One night while Sofia practices her score at her piano, she overhears loud voices through the paper-thin walls above her. The muffled voices and high-heeled footsteps continue into the morning.
The following day, Sofia meets Veronique on the elevator apparently escaping from someone or something. She later hears the heated arguments on the upstairs apartment elevate with the eventual fall of Veronique from the balcony above.
The ensuing media coverage and police investigations leads to the revelation of Veronique’s real life. Her Serbian businessman father, Milos Radic (Jan Bijvoet) is accused of war crimes. Her boyfriend, Marc (Ed Skrein) and his sister, Alex (Joely Richardson) become the main suspects of Veronique’s death.
It is later revealed that both Marc and Alex may have connections with Radic, with the siblings just following orders from him to kill Veronique and keep his key secrets protected. The plot intertwines all these threatening characters in different angles.
Sofia gets involved in the case as a detective comes to her with hopes that she will be able to provide clues about the murder of her neighbour.

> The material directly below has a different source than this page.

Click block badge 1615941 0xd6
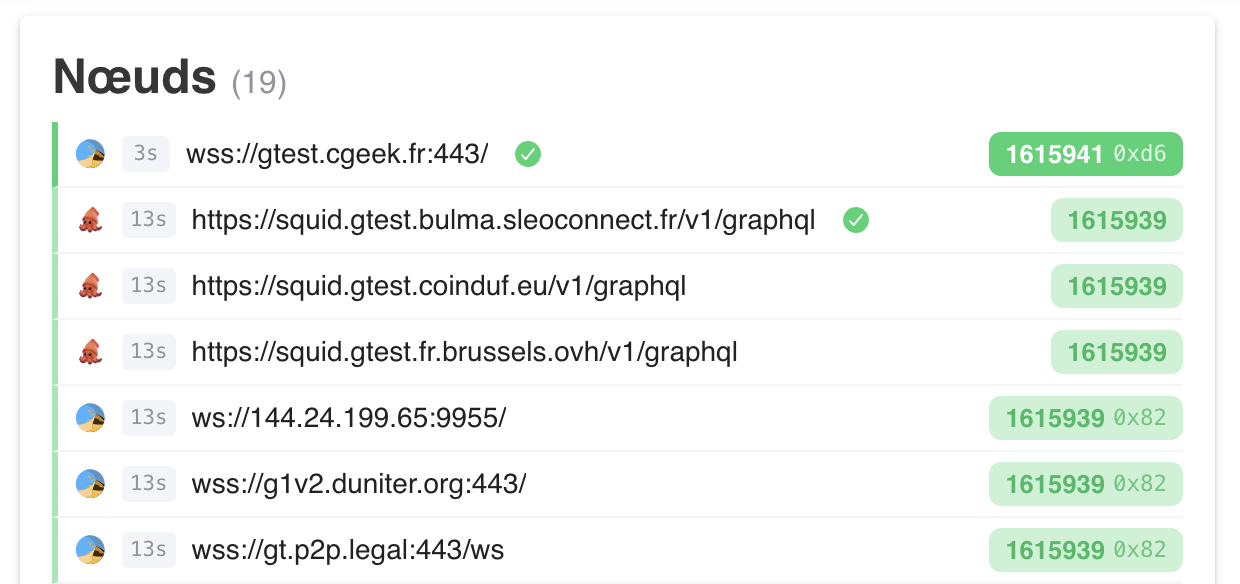1240x584 pixels. tap(1085, 154)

Marc, meanwhile, strikes up a friendly and eventually romantic relationship with Sofia to find out what she has told investigators.

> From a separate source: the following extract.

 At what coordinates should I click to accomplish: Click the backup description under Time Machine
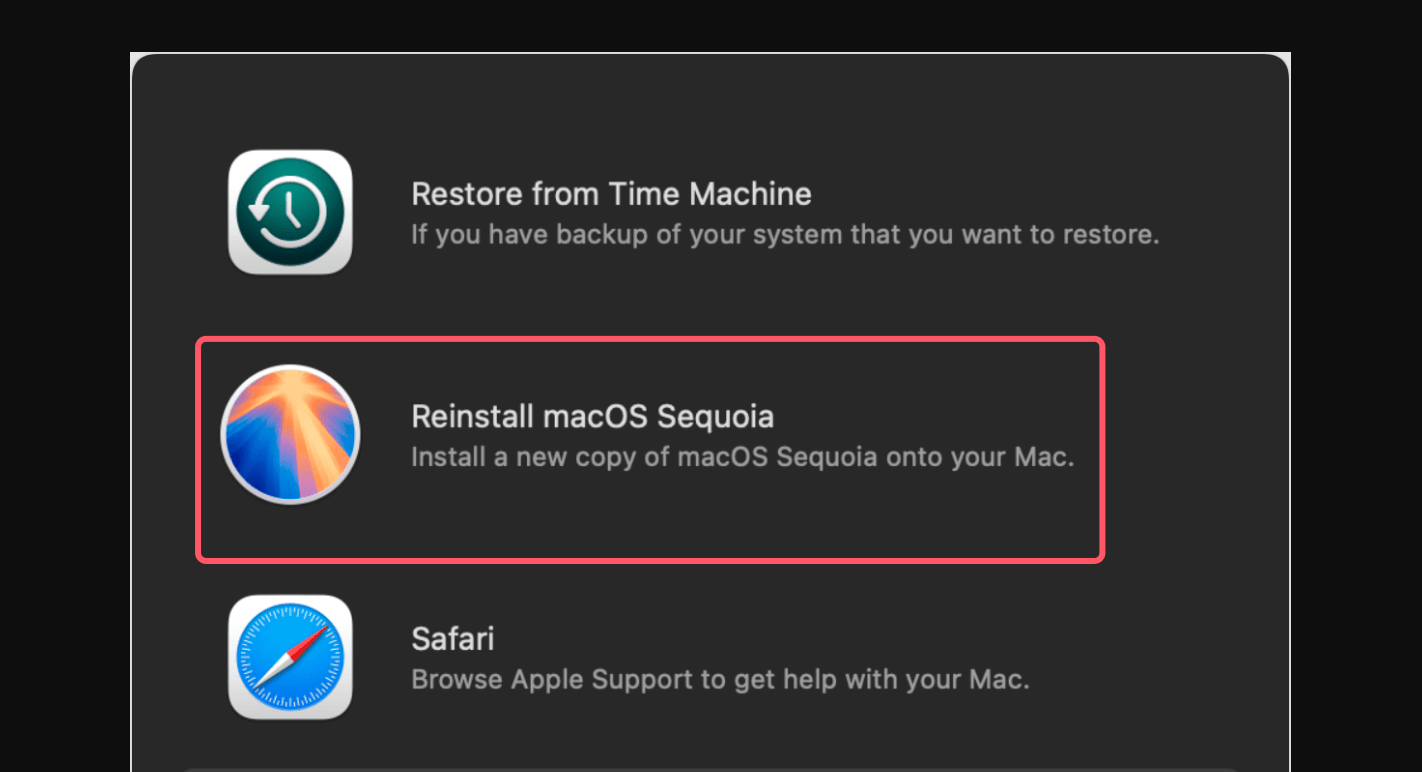pos(785,234)
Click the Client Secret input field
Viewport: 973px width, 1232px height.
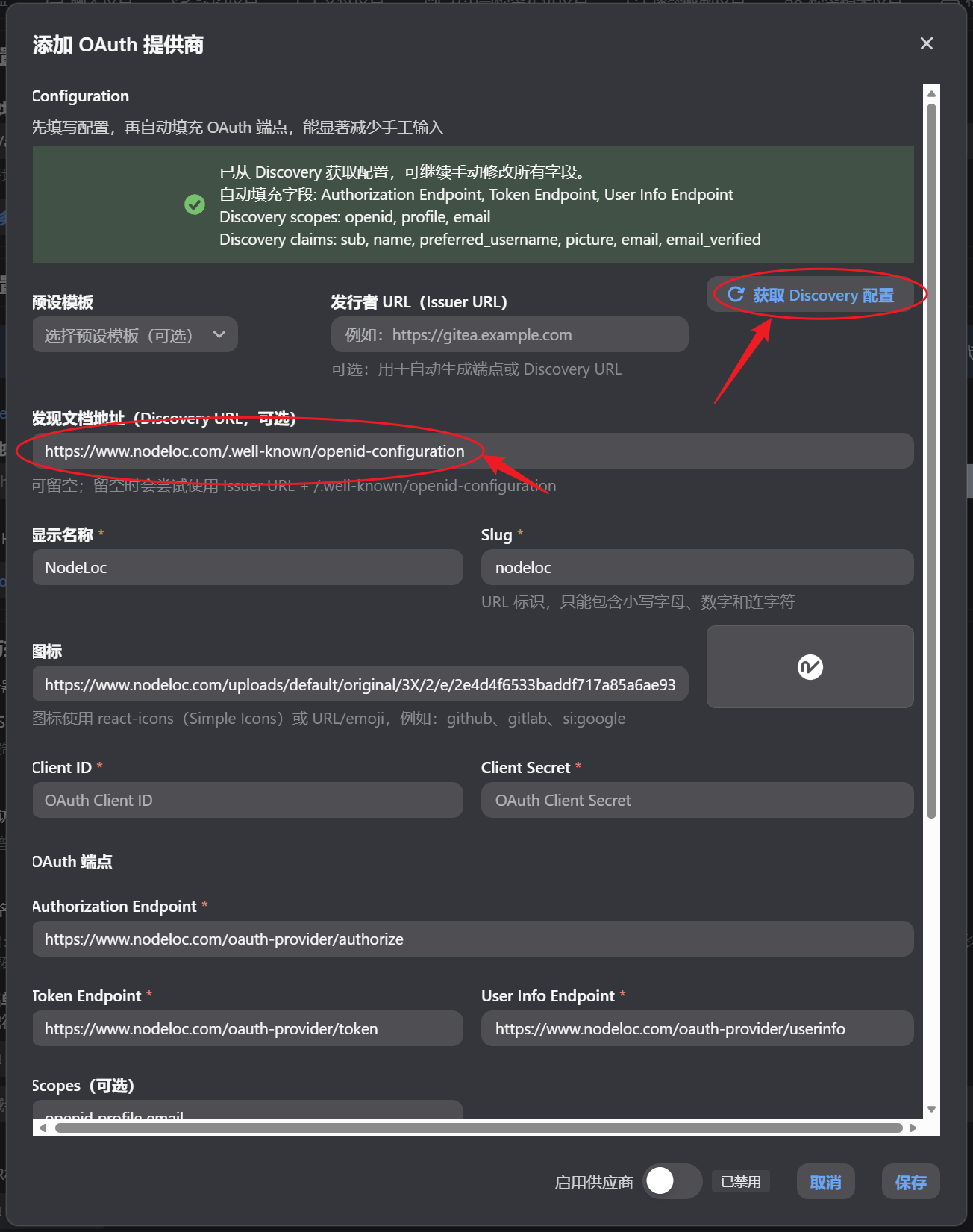[697, 801]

“In Darkness” heightens up when Sofia’s hidden past gets dug up, exposing her to be much less vulnerable and much more complex than everyone thinks. She apparently has a mentor of sort who helped her escape the Bosnian war. Unknown to everyone except for her mentor, Sofia has readied a life-long game plan of revenge against Radic. The old man understands Sofia’s need to get even, but wishes for her to let all her hatred go.
The thing about Natalie Dormer’s character, Sofia, is that her brave but imperfect persona will make you want to root for her and see her succeed in her plans, no matter how damaging they may seem. Sofia’s character changes – leaving her audience think she is more than what she appears to be. But even with that, you will still wish for her to triumph.
What made this movie worth the watch is its unique way of presenting a seemingly generic storyline. The artistic use of sounds and light are executed well. The colours are cold and dark – making viewers see what Sofia’s character sees as a blind woman; the sounds are extremely sharp; and the timings of edits and sequence intercutting are precise. It all somehow draws you into thinking what it might be like to live in a world without sense of sight.
While many critics love the score, it was, for me, more than that. The use of the metronome instead of white noise or music is one the best decisions the filmmaker has put into the film.
To be without sight is all about counting and music as sound becomes so mathematical and would need the infusion of a metronome to represent its rhythm. It is, for the sake of metaphors, also a representation of Sofia’s mind.
It comes out that Sofia and Veronique share more connection beyond the apartment building where they both live. Nothing happens merely by accident. As to how their characters are intertwined, I won’t spoil it for you. You will also have to find out who gets justice in the end and who spies on whom. Open the mystery box yourself if you decide to check ‘In Darkness’ in movie theaters.
This movie is on the longer side and is not jam-packed with action and killer martial arts. Instead, it highlights more on the art of making a movie that really represents the feelings and energy of not just Sofia but all the other characters and circumstances happening throughout the movie.
The movie is still showing in theaters around Cambodia. Escape the rain this weekend and enjoy the dark, quiet space that is the movie theater and find out the answers to the questions in the mystery box I just handed to you. This week’s movie pick kept me guessing the whole time the film was running. But it’s worth the confusion in the end.